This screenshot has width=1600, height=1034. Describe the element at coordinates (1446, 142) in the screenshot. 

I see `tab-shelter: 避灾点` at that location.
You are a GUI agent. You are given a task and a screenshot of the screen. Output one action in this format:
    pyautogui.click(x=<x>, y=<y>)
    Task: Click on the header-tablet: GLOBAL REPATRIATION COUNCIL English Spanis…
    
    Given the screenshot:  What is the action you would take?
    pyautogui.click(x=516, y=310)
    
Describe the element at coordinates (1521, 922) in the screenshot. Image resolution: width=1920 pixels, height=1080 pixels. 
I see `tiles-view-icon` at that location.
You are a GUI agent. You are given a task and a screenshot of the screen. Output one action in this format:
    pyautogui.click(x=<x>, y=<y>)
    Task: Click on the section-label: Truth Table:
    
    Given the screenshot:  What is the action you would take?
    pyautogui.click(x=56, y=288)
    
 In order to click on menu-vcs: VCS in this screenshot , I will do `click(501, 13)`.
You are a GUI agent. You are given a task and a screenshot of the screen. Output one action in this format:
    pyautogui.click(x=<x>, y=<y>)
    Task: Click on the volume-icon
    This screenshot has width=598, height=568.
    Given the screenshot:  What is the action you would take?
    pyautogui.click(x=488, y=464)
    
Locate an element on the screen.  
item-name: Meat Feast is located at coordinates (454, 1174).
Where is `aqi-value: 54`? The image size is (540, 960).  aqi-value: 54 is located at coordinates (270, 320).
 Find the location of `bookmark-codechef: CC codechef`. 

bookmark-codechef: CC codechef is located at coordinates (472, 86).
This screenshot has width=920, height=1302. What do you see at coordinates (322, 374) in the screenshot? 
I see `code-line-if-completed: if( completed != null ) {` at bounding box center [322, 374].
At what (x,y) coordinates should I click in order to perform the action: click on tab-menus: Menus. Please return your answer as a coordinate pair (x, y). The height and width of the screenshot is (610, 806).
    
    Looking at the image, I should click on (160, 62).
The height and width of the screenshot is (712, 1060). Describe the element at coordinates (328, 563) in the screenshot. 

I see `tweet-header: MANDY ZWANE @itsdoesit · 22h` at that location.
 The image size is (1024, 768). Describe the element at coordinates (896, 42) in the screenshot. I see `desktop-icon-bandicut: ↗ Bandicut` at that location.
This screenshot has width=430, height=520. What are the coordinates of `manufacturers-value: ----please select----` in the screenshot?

★ ★ ★ ★

What this task involves: Rewrite the rows starting at the line containing "Find the location" and ending at the line containing "center [322, 374].", with every "screenshot" changed to "image" and nothing else altered.

Task result:
 Find the location of `bookmark-codechef: CC codechef`. 

bookmark-codechef: CC codechef is located at coordinates (472, 86).
This image has width=920, height=1302. What do you see at coordinates (322, 374) in the image? 
I see `code-line-if-completed: if( completed != null ) {` at bounding box center [322, 374].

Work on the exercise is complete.